Selection »
UNITED STATES

SECURITIES AND EXCHANGE COMMISSION

WASHINGTON, DC 20549

 

 

FORM 8-K

 

CURRENT REPORT
PURSUANT TO SECTION 13 OR 15(d) OF THE
SECURITIES EXCHANGE ACT OF 1934

 

Date of Report (Date of earliest event reported): May 23, 2013

 

GNC HOLDINGS, INC.

(Exact Name of Registrant as Specified in Charter)

 

Delaware
(State of Incorporation)

 

001-35113
(Commission File Number)

 

20-8536244
(IRS Employer Identification No.)

 

300 Sixth Avenue

Pittsburgh, Pennsylvania 15222

(Address of principal executive offices, including zip code)

 

(412) 288-4600

(Registrant’s telephone number, including area code)

 

N/A

(Former Name or Former Address, if Changed Since Last Report)

 

Check the appropriate box below if the Form 8-K filing is intended to simultaneously satisfy the filing obligation of the registrant under any of the following provisions (see General Instruction A.2. below):

 

[ ]                                  Written communications pursuant to Rule 425 under the Securities Act (17 CFR 230.425)

Collected data »
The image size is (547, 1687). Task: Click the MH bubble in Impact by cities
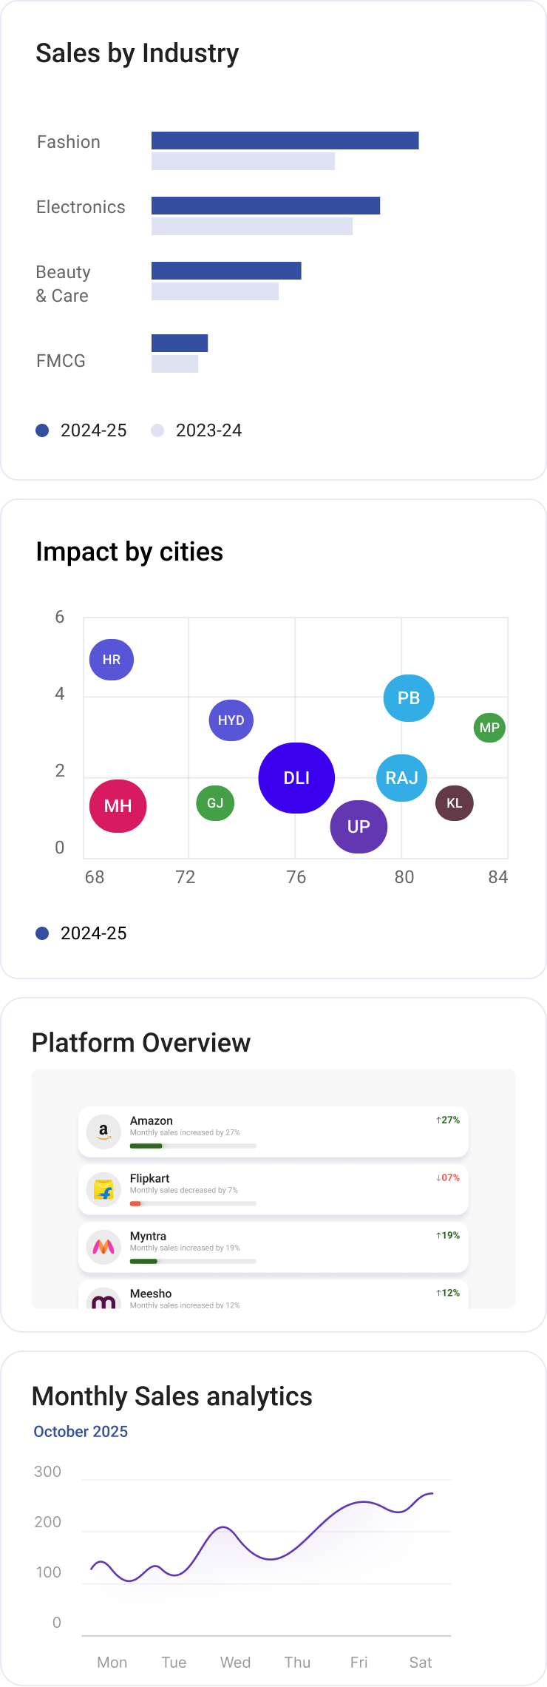coord(118,806)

Directions » Reproduce word for word the part of the Form 8-K cover page above, starting with "(Address of principal" and going on through "Since Last Report)".

Written solution »
(Address of principal executive offices, including zip code)

 

(412) 288-4600

(Registrant’s telephone number, including area code)

 

N/A

(Former Name or Former Address, if Changed Since Last Report)